[Stored records]
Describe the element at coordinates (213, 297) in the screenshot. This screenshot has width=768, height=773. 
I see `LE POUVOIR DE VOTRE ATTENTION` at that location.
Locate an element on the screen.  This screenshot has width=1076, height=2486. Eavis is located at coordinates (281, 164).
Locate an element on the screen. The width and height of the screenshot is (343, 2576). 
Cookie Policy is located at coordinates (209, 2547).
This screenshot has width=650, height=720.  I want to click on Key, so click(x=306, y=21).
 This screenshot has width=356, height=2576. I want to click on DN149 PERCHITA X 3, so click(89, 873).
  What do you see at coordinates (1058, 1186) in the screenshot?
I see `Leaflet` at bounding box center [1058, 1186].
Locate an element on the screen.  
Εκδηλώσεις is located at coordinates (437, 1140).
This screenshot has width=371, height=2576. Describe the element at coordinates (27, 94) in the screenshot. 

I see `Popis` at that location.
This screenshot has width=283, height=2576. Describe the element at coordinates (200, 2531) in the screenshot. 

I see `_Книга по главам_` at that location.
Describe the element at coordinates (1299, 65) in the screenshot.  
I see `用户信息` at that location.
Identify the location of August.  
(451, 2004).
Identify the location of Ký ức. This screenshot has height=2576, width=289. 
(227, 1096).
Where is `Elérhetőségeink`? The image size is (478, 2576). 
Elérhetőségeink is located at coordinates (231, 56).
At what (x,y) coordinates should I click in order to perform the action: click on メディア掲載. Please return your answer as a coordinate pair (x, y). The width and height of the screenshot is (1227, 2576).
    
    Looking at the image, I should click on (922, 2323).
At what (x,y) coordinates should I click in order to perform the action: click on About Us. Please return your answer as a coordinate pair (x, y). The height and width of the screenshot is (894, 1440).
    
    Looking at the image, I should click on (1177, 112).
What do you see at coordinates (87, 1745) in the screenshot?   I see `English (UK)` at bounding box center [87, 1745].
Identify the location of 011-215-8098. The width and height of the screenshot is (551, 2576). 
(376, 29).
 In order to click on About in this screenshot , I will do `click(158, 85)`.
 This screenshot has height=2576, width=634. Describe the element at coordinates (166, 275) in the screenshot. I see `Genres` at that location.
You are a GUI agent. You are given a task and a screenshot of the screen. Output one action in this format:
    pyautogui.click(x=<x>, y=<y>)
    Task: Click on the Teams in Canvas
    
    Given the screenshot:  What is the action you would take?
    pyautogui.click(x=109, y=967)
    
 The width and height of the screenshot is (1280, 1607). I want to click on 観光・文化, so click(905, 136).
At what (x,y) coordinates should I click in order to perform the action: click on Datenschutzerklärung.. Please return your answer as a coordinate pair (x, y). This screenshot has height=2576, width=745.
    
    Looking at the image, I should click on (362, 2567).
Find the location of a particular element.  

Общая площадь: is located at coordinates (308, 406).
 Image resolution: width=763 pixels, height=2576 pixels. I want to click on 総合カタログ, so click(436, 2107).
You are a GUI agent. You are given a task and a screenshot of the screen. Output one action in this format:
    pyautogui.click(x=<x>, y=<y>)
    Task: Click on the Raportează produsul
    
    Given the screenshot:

* _WHAT THE TASK REQUIRES_
Replace "Teams" with "Groups" in the stretch from the line containing "In order to click" through the line containing "The width and height of the screenshot is (1280, 1607).", leaving everything else unchanged. Give back only those lines.

* _WRITTEN RESPONSE_
 In order to click on About in this screenshot , I will do `click(158, 85)`.
 This screenshot has height=2576, width=634. Describe the element at coordinates (166, 275) in the screenshot. I see `Genres` at that location.
You are a GUI agent. You are given a task and a screenshot of the screen. Output one action in this format:
    pyautogui.click(x=<x>, y=<y>)
    Task: Click on the Groups in Canvas
    
    Given the screenshot:  What is the action you would take?
    pyautogui.click(x=109, y=967)
    
 The width and height of the screenshot is (1280, 1607). I want to click on 観光・文化, so click(905, 136).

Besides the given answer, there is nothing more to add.